Bienen sind süchtig nach tötlichen Pestiziden

Je mehr Pestizide die Bienen konsumieren, desto mehr wollen sie auch. Das könnte zum Problem werden, wenn man bedenkt, dass die Pestizide eigentlich für das Aussterben der Bienen verantwortlich sind.

Eine neue Studie belegt zahlreiche Thesen, dass Bienen den Verzehr von verschiedenen Pestiziden nicht nur genießen, sondern auch eine Art Suchtverhalten entwickeln.

Britische Forscher haben Bienen in zehn Kolonien zehn Tage lang eine Auswahl aus zwei verschiedenen Futterquellen gegeben - eine reine Zuckerlösung und eine Zuckerlösung mit Neonicotinoid Pestiziden.

"Zunächst mieden die meisten Bienen die Zuckerlösung mit den Neonicotinoiden.

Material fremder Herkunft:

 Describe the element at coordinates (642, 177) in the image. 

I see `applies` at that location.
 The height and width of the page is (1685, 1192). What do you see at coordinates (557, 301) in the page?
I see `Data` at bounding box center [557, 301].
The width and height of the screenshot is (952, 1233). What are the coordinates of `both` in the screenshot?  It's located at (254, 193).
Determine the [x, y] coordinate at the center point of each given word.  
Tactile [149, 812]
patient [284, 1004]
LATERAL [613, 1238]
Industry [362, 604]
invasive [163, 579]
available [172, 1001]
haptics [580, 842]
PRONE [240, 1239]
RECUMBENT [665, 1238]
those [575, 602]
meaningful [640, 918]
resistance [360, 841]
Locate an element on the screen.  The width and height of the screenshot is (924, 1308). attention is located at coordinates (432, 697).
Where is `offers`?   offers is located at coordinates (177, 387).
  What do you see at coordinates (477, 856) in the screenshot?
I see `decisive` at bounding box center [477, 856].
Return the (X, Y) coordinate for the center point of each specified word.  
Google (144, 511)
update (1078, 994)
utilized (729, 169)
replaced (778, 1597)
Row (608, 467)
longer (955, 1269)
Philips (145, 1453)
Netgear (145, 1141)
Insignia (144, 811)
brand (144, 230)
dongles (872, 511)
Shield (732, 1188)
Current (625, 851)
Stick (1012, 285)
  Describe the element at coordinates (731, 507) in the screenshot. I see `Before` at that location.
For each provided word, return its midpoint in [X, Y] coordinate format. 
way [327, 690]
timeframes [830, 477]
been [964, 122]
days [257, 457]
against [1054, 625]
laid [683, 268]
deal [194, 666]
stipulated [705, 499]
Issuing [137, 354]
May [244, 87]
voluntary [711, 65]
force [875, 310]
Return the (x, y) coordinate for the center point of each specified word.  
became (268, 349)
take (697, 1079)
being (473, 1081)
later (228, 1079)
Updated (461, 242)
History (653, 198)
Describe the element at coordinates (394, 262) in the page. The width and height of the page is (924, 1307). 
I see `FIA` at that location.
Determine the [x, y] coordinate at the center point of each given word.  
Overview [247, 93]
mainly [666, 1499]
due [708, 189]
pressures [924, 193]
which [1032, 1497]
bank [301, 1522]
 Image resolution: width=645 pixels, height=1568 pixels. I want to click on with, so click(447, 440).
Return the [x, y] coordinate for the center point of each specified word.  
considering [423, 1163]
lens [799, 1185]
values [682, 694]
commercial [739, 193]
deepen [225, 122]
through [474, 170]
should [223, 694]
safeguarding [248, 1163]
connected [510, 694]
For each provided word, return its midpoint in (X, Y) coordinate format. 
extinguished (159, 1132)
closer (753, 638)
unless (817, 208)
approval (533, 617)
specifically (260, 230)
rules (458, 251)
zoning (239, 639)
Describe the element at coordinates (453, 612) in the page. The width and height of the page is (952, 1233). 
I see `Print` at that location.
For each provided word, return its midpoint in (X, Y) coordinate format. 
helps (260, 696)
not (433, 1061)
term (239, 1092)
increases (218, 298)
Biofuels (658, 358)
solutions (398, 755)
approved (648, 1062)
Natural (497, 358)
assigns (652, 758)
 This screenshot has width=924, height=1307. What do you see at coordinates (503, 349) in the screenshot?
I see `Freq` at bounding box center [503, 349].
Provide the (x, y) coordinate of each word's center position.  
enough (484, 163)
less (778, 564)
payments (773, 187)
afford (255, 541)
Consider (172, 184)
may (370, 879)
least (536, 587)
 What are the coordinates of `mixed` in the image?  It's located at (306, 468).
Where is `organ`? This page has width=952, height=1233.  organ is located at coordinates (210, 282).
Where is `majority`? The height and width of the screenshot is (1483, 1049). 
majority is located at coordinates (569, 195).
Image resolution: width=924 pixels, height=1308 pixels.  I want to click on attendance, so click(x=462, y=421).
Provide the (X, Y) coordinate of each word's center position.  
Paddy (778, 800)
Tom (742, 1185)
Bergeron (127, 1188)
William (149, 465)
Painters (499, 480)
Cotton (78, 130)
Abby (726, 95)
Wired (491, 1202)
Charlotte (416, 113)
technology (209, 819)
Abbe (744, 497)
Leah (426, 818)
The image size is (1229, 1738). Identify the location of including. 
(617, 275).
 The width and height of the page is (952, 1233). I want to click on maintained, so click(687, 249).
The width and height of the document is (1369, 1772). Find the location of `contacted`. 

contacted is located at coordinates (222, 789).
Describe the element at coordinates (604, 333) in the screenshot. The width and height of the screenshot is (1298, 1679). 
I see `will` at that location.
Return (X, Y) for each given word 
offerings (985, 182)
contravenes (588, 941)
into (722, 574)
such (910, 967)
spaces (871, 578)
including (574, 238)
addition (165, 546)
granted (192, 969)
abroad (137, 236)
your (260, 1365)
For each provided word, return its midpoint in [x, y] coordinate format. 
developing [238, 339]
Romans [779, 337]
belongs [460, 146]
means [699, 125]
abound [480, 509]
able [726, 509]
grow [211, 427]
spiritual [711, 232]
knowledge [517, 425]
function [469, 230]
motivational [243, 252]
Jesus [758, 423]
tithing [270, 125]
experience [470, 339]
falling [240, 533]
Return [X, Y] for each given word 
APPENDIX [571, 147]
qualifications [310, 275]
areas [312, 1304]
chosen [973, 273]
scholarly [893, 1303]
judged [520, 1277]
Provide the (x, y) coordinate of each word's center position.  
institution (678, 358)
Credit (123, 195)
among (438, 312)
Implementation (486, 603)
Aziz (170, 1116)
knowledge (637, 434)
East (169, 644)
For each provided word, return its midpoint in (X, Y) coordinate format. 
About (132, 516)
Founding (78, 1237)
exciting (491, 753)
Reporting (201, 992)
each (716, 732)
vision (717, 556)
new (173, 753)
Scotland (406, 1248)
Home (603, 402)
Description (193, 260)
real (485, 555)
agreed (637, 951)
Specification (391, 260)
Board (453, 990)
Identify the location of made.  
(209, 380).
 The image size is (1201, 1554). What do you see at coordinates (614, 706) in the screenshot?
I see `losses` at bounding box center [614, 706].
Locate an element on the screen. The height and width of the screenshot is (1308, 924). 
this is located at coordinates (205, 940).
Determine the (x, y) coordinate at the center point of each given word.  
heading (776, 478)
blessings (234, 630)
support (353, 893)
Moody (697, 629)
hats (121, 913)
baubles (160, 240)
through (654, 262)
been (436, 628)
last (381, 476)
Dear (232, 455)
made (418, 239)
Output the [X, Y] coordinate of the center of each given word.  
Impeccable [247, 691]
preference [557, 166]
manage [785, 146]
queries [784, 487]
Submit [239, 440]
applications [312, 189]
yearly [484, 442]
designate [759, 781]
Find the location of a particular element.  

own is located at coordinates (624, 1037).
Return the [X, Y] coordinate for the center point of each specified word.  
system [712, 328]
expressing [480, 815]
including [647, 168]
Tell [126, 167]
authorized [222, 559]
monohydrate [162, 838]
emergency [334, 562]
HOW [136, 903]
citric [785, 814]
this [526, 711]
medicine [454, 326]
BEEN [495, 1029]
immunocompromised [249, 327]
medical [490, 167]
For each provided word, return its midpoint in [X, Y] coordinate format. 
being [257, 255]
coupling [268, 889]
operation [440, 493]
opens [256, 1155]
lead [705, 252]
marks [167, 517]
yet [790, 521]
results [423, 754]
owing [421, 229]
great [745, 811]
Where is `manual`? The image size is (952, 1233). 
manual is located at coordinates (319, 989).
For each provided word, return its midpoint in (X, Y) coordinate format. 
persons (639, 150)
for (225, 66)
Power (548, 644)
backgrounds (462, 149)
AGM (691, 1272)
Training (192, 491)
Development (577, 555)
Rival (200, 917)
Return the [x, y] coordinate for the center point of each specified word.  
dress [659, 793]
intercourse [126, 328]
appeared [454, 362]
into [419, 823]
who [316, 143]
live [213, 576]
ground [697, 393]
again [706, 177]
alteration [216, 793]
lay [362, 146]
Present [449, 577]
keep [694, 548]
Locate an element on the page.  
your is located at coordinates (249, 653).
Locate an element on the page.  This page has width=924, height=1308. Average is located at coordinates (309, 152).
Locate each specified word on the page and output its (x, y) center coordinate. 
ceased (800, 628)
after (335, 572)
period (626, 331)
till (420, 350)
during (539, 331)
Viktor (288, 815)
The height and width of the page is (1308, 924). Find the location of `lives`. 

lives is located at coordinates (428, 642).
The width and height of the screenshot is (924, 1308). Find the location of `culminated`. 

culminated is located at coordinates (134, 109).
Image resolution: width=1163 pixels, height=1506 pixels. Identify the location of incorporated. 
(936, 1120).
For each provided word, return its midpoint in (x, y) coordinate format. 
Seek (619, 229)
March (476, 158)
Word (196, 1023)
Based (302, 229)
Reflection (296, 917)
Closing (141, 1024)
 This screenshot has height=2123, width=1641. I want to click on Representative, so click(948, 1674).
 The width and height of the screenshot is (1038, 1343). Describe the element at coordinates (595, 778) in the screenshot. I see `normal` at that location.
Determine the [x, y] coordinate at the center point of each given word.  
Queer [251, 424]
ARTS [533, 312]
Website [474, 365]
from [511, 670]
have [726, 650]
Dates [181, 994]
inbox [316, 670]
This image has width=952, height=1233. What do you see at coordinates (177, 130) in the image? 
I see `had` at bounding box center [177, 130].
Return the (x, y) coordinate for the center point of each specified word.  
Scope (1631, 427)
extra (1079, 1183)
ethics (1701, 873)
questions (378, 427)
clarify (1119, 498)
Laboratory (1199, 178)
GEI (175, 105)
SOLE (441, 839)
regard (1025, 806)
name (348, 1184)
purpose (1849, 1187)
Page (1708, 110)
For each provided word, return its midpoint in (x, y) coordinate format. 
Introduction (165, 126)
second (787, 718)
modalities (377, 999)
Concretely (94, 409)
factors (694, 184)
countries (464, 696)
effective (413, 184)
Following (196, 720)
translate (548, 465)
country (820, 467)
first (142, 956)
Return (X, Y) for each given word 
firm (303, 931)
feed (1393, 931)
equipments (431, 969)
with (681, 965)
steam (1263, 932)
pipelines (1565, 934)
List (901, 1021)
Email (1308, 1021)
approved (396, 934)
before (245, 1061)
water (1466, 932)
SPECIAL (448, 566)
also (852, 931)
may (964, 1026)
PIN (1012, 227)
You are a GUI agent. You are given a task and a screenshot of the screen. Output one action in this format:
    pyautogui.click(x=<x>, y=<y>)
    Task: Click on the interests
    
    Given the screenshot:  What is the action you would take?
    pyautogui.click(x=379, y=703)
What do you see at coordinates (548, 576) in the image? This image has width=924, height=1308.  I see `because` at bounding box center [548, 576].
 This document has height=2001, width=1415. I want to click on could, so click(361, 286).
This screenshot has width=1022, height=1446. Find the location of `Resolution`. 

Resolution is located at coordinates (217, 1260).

Allerdings probierten einzelne Bienen die Lösung und entwickelten sogar eine Präferenz dafür", sagte Dr Richard Gill, Leider der Studie am Imperial College London.

"Unsere Ergebnisse passen zu einigen Symptomen von Suchtverhalten. Man kann das beispielsweise mit den Auswirkungen von Nikotin auf den Menschen vergleichen. Allerdings muss dieses Phänomen noch genauer erforscht werden.

The Independent berichtet, wie die Bienen nach einiger Zeit zunehmend die Pestizid verseuchte Futterquelle aufsuchten und die reine Zuckerlösung immer uninteressanter wurde. Die Tiere hatten auch keine Schwierigkeit dabei, die Lösung mit den Pestiziden zu finden, wenn beide Futterquellen zuvor vertauscht worden waren.